Goal of the exercise: Print out every entry, keeping each line identical to the original.

Records shown:
+++
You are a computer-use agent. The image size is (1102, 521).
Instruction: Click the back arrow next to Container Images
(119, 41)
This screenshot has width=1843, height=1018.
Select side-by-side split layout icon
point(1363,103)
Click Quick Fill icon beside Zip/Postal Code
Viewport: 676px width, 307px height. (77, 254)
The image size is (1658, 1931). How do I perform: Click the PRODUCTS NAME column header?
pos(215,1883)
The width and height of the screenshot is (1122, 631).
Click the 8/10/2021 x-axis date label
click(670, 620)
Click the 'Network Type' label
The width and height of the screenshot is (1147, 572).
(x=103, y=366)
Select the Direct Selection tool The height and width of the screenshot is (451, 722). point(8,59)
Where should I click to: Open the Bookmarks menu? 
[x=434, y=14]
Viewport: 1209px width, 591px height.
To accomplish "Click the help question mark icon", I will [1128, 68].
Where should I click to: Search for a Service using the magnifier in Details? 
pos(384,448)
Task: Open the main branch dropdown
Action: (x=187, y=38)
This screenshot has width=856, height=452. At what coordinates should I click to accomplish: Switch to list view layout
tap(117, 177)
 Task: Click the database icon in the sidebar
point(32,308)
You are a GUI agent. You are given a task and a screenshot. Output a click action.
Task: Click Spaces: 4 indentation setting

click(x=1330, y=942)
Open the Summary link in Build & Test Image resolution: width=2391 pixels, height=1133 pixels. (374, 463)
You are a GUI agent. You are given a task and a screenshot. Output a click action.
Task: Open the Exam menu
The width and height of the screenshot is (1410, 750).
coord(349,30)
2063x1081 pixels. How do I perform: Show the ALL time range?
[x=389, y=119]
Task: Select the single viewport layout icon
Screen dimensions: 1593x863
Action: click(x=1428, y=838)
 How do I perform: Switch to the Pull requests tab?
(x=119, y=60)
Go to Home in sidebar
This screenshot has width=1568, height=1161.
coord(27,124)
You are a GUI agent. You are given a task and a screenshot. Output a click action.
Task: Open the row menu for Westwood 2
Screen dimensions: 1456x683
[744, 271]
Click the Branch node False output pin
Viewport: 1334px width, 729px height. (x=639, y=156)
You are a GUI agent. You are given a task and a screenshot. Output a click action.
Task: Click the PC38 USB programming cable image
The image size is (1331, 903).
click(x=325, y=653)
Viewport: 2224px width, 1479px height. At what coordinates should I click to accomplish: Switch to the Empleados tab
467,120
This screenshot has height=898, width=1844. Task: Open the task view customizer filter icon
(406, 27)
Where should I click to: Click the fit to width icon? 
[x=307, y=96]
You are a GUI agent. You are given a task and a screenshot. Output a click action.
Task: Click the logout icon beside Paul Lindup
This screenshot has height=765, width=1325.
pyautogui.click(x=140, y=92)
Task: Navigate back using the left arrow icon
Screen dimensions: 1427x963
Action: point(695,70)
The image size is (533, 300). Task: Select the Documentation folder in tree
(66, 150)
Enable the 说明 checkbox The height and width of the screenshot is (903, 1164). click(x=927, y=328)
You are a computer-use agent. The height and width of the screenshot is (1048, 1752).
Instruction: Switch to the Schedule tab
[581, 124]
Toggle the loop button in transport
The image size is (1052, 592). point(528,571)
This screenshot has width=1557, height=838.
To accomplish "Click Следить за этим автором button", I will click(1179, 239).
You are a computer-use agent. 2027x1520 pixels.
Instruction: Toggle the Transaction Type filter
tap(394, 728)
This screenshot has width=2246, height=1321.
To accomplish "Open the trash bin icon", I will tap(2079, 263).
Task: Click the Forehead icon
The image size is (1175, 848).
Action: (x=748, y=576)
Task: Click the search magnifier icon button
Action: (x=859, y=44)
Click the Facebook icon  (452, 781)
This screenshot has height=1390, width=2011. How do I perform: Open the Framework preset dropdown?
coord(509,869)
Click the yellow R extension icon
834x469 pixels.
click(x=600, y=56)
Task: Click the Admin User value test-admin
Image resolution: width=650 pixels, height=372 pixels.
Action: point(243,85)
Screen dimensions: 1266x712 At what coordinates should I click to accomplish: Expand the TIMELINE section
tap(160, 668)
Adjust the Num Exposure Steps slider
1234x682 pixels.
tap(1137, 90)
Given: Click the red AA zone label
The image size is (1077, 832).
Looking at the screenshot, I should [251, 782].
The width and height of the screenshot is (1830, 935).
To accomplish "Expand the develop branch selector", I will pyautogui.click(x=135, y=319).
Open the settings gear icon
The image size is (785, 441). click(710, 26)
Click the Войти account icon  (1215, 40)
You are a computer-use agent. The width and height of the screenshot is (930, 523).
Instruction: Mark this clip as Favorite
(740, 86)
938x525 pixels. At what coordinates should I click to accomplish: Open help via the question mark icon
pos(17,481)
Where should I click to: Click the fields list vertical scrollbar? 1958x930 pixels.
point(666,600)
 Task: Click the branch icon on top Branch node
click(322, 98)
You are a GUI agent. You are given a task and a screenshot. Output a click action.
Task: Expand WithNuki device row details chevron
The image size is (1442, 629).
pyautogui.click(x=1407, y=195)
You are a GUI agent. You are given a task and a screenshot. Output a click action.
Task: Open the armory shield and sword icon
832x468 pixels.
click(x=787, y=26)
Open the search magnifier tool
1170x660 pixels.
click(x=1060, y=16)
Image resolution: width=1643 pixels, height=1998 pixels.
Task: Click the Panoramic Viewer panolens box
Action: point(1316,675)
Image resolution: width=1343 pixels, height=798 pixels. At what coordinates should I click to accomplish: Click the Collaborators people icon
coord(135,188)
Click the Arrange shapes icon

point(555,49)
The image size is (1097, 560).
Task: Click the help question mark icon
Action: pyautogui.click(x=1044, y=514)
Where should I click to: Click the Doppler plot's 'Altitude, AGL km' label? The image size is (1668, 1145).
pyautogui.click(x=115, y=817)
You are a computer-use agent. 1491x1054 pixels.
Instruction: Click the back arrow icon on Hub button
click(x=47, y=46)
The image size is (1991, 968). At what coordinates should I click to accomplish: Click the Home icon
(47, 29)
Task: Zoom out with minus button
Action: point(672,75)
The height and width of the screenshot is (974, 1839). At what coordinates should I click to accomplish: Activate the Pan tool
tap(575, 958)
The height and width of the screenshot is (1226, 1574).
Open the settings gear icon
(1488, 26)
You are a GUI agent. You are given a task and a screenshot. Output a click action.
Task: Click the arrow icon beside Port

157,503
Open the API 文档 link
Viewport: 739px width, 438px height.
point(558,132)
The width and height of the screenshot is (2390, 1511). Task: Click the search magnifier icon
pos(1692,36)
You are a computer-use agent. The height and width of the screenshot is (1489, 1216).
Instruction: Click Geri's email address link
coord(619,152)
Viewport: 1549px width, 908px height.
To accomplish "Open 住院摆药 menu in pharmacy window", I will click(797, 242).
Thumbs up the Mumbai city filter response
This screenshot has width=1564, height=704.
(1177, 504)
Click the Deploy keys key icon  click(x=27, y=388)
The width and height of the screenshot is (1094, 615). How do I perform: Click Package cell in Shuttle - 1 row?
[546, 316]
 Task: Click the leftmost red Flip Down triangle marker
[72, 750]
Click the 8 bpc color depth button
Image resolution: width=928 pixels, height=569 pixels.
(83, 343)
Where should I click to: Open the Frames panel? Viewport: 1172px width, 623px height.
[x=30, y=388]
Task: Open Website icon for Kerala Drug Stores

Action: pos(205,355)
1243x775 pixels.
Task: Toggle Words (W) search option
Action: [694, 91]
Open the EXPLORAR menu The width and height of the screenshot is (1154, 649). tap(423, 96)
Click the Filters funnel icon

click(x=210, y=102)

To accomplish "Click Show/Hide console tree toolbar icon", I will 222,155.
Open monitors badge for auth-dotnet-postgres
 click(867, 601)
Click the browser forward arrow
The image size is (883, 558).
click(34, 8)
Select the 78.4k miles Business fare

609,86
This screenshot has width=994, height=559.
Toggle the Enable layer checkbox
+++
Solution for this exercise:
You are a computer-use agent. The image size is (1102, 521).
Instruction: Click the back arrow next to Container Images
(119, 41)
This screenshot has width=1843, height=1018.
Select side-by-side split layout icon
point(1363,103)
Click Quick Fill icon beside Zip/Postal Code
Viewport: 676px width, 307px height. (77, 254)
The image size is (1658, 1931). How do I perform: Click the PRODUCTS NAME column header?
pos(215,1883)
The width and height of the screenshot is (1122, 631).
Click the 8/10/2021 x-axis date label
click(670, 620)
Click the 'Network Type' label
The width and height of the screenshot is (1147, 572).
(x=103, y=366)
Select the Direct Selection tool The height and width of the screenshot is (451, 722). point(8,59)
Where should I click to: Open the Bookmarks menu? 
[x=434, y=14]
Viewport: 1209px width, 591px height.
To accomplish "Click the help question mark icon", I will [1128, 68].
Where should I click to: Search for a Service using the magnifier in Details? 
pos(384,448)
Task: Open the main branch dropdown
Action: (x=187, y=38)
This screenshot has width=856, height=452. At what coordinates should I click to accomplish: Switch to list view layout
tap(117, 177)
 Task: Click the database icon in the sidebar
point(32,308)
You are a GUI agent. You are given a task and a screenshot. Output a click action.
Task: Click Spaces: 4 indentation setting

click(x=1330, y=942)
Open the Summary link in Build & Test Image resolution: width=2391 pixels, height=1133 pixels. (374, 463)
You are a GUI agent. You are given a task and a screenshot. Output a click action.
Task: Open the Exam menu
The width and height of the screenshot is (1410, 750).
coord(349,30)
2063x1081 pixels. How do I perform: Show the ALL time range?
[x=389, y=119]
Task: Select the single viewport layout icon
Screen dimensions: 1593x863
Action: click(x=1428, y=838)
 How do I perform: Switch to the Pull requests tab?
(x=119, y=60)
Go to Home in sidebar
This screenshot has width=1568, height=1161.
coord(27,124)
You are a GUI agent. You are given a task and a screenshot. Output a click action.
Task: Open the row menu for Westwood 2
Screen dimensions: 1456x683
[744, 271]
Click the Branch node False output pin
Viewport: 1334px width, 729px height. (x=639, y=156)
You are a GUI agent. You are given a task and a screenshot. Output a click action.
Task: Click the PC38 USB programming cable image
The image size is (1331, 903).
click(x=325, y=653)
Viewport: 2224px width, 1479px height. At what coordinates should I click to accomplish: Switch to the Empleados tab
467,120
This screenshot has height=898, width=1844. Task: Open the task view customizer filter icon
(406, 27)
Where should I click to: Click the fit to width icon? 
[x=307, y=96]
You are a GUI agent. You are given a task and a screenshot. Output a click action.
Task: Click the logout icon beside Paul Lindup
This screenshot has height=765, width=1325.
pyautogui.click(x=140, y=92)
Task: Navigate back using the left arrow icon
Screen dimensions: 1427x963
Action: point(695,70)
The image size is (533, 300). Task: Select the Documentation folder in tree
(66, 150)
Enable the 说明 checkbox The height and width of the screenshot is (903, 1164). click(x=927, y=328)
You are a computer-use agent. The height and width of the screenshot is (1048, 1752).
Instruction: Switch to the Schedule tab
[581, 124]
Toggle the loop button in transport
The image size is (1052, 592). point(528,571)
This screenshot has width=1557, height=838.
To accomplish "Click Следить за этим автором button", I will click(1179, 239).
You are a computer-use agent. 2027x1520 pixels.
Instruction: Toggle the Transaction Type filter
tap(394, 728)
This screenshot has width=2246, height=1321.
To accomplish "Open the trash bin icon", I will tap(2079, 263).
Task: Click the Forehead icon
The image size is (1175, 848).
Action: (x=748, y=576)
Task: Click the search magnifier icon button
Action: (x=859, y=44)
Click the Facebook icon  (452, 781)
This screenshot has height=1390, width=2011. How do I perform: Open the Framework preset dropdown?
coord(509,869)
Click the yellow R extension icon
834x469 pixels.
click(x=600, y=56)
Task: Click the Admin User value test-admin
Image resolution: width=650 pixels, height=372 pixels.
Action: point(243,85)
Screen dimensions: 1266x712 At what coordinates should I click to accomplish: Expand the TIMELINE section
tap(160, 668)
Adjust the Num Exposure Steps slider
1234x682 pixels.
tap(1137, 90)
Given: Click the red AA zone label
The image size is (1077, 832).
Looking at the screenshot, I should [251, 782].
The width and height of the screenshot is (1830, 935).
To accomplish "Expand the develop branch selector", I will pyautogui.click(x=135, y=319).
Open the settings gear icon
The image size is (785, 441). click(710, 26)
Click the Войти account icon  (1215, 40)
You are a computer-use agent. The width and height of the screenshot is (930, 523).
Instruction: Mark this clip as Favorite
(740, 86)
938x525 pixels. At what coordinates should I click to accomplish: Open help via the question mark icon
pos(17,481)
Where should I click to: Click the fields list vertical scrollbar? 1958x930 pixels.
point(666,600)
 Task: Click the branch icon on top Branch node
click(322, 98)
You are a GUI agent. You are given a task and a screenshot. Output a click action.
Task: Expand WithNuki device row details chevron
The image size is (1442, 629).
pyautogui.click(x=1407, y=195)
You are a GUI agent. You are given a task and a screenshot. Output a click action.
Task: Open the armory shield and sword icon
832x468 pixels.
click(x=787, y=26)
Open the search magnifier tool
1170x660 pixels.
click(x=1060, y=16)
Image resolution: width=1643 pixels, height=1998 pixels.
Task: Click the Panoramic Viewer panolens box
Action: point(1316,675)
Image resolution: width=1343 pixels, height=798 pixels. At what coordinates should I click to accomplish: Click the Collaborators people icon
coord(135,188)
Click the Arrange shapes icon

point(555,49)
The image size is (1097, 560).
Task: Click the help question mark icon
Action: pyautogui.click(x=1044, y=514)
Where should I click to: Click the Doppler plot's 'Altitude, AGL km' label? The image size is (1668, 1145).
pyautogui.click(x=115, y=817)
You are a computer-use agent. 1491x1054 pixels.
Instruction: Click the back arrow icon on Hub button
click(x=47, y=46)
The image size is (1991, 968). At what coordinates should I click to accomplish: Click the Home icon
(47, 29)
Task: Zoom out with minus button
Action: point(672,75)
The height and width of the screenshot is (974, 1839). At what coordinates should I click to accomplish: Activate the Pan tool
tap(575, 958)
The height and width of the screenshot is (1226, 1574).
Open the settings gear icon
(1488, 26)
You are a GUI agent. You are given a task and a screenshot. Output a click action.
Task: Click the arrow icon beside Port

157,503
Open the API 文档 link
Viewport: 739px width, 438px height.
point(558,132)
The width and height of the screenshot is (2390, 1511). Task: Click the search magnifier icon
pos(1692,36)
You are a computer-use agent. The height and width of the screenshot is (1489, 1216).
Instruction: Click Geri's email address link
coord(619,152)
Viewport: 1549px width, 908px height.
To accomplish "Open 住院摆药 menu in pharmacy window", I will click(797, 242).
Thumbs up the Mumbai city filter response
This screenshot has width=1564, height=704.
(1177, 504)
Click the Deploy keys key icon  click(x=27, y=388)
The width and height of the screenshot is (1094, 615). How do I perform: Click Package cell in Shuttle - 1 row?
[546, 316]
 Task: Click the leftmost red Flip Down triangle marker
[72, 750]
Click the 8 bpc color depth button
Image resolution: width=928 pixels, height=569 pixels.
(83, 343)
Where should I click to: Open the Frames panel? Viewport: 1172px width, 623px height.
[x=30, y=388]
Task: Open Website icon for Kerala Drug Stores

Action: pos(205,355)
1243x775 pixels.
Task: Toggle Words (W) search option
Action: [694, 91]
Open the EXPLORAR menu The width and height of the screenshot is (1154, 649). tap(423, 96)
Click the Filters funnel icon

click(x=210, y=102)

To accomplish "Click Show/Hide console tree toolbar icon", I will 222,155.
Open monitors badge for auth-dotnet-postgres
 click(867, 601)
Click the browser forward arrow
The image size is (883, 558).
click(34, 8)
Select the 78.4k miles Business fare

609,86
This screenshot has width=994, height=559.
Toggle the Enable layer checkbox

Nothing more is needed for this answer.